## [What is expected]
Please output exactly the part of the records below that opens with the line containing "Image resolution: width=194, height=2576." and closes with the line containing "管道坡口机 (130, 44)", both lines included, and nothing else.

[Records — start]

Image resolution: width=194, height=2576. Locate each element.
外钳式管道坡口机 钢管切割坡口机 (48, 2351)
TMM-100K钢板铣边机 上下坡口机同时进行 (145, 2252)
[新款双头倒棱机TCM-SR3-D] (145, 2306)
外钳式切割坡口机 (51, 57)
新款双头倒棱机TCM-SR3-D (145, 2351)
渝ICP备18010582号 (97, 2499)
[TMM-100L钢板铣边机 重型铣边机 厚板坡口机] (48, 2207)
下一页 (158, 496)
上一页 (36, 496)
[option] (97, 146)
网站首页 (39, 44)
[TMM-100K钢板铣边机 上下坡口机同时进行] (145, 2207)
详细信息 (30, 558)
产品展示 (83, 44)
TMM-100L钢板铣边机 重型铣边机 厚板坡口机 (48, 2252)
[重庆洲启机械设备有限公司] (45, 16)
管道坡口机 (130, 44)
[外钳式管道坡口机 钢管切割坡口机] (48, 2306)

[Records — finish]
[Records — start]

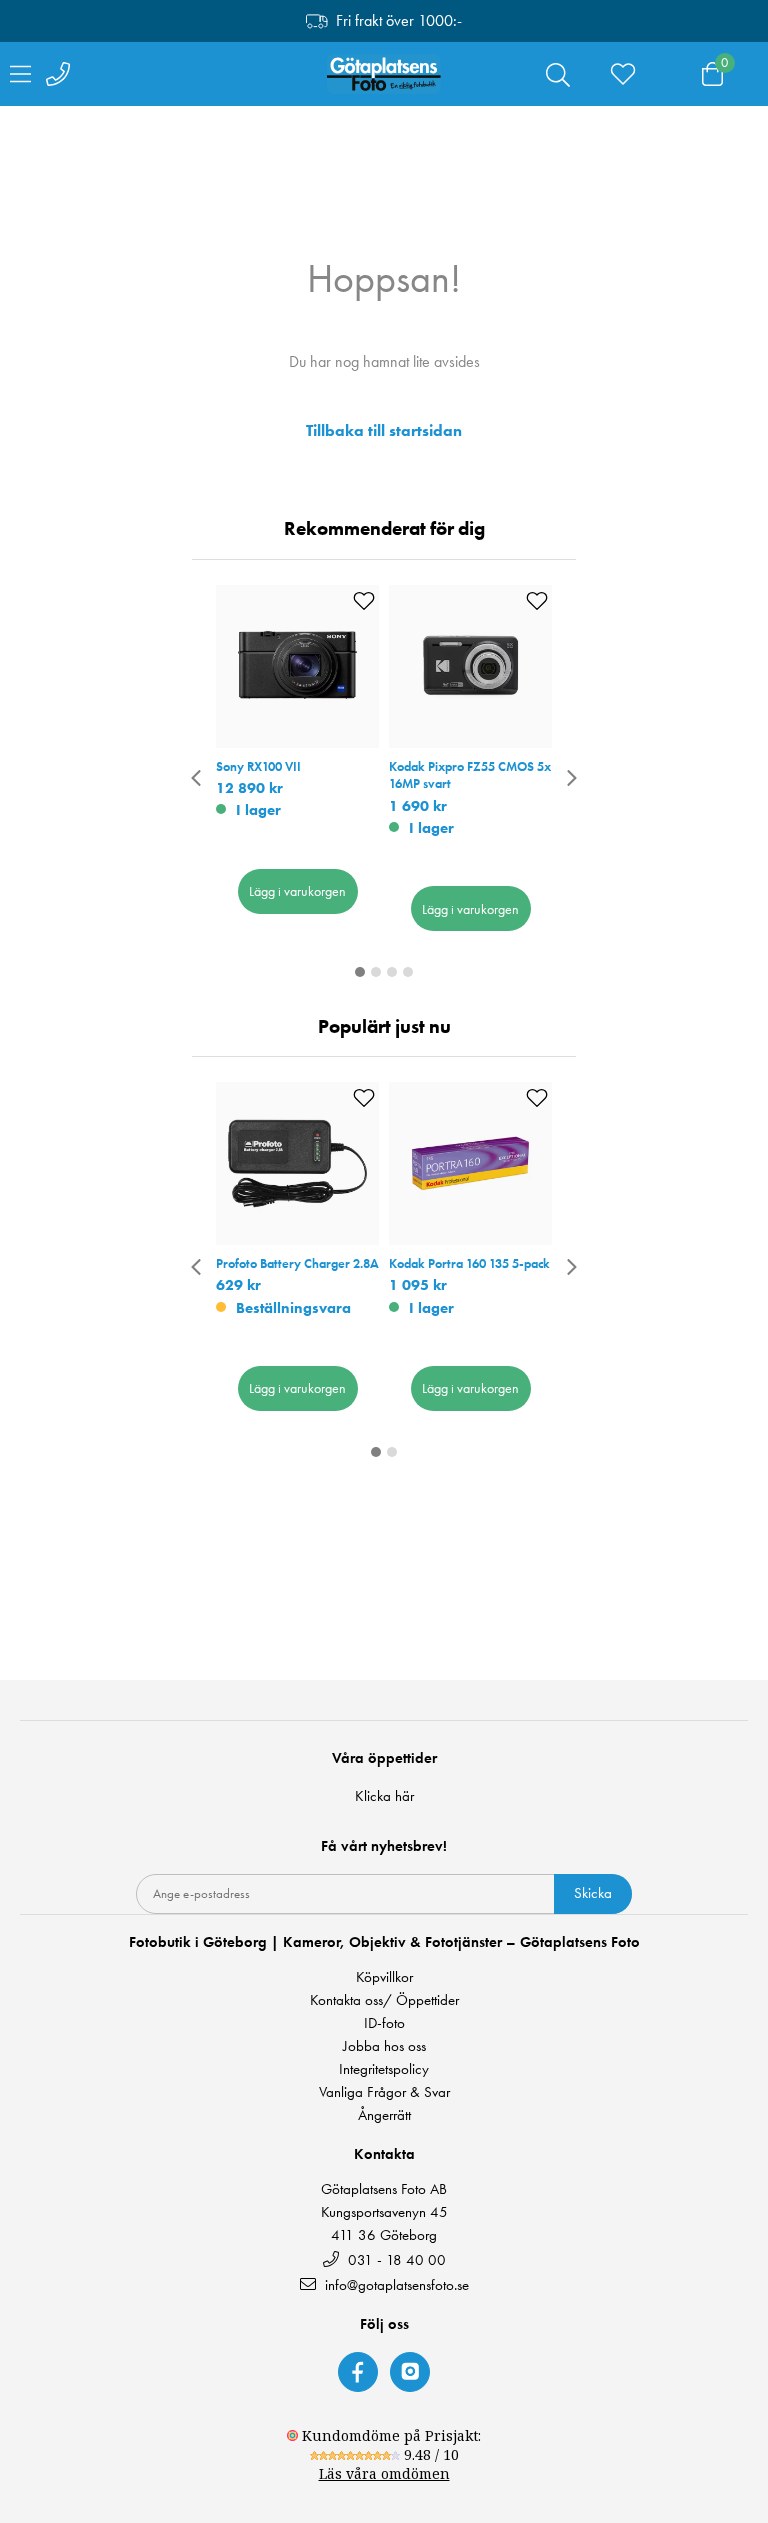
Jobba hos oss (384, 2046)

[Records — finish]

## [Answer area]
Image resolution: width=194, height=2576. Locate each element.
外钳式管道坡口机 钢管切割坡口机 (48, 2351)
TMM-100K钢板铣边机 上下坡口机同时进行 (145, 2252)
[新款双头倒棱机TCM-SR3-D] (145, 2306)
外钳式切割坡口机 (51, 57)
新款双头倒棱机TCM-SR3-D (145, 2351)
渝ICP备18010582号 (97, 2499)
[TMM-100L钢板铣边机 重型铣边机 厚板坡口机] (48, 2207)
下一页 (158, 496)
上一页 (36, 496)
[option] (97, 146)
网站首页 (39, 44)
[TMM-100K钢板铣边机 上下坡口机同时进行] (145, 2207)
详细信息 (30, 558)
产品展示 (83, 44)
TMM-100L钢板铣边机 重型铣边机 厚板坡口机 (48, 2252)
[重庆洲启机械设备有限公司] (45, 16)
管道坡口机 (130, 44)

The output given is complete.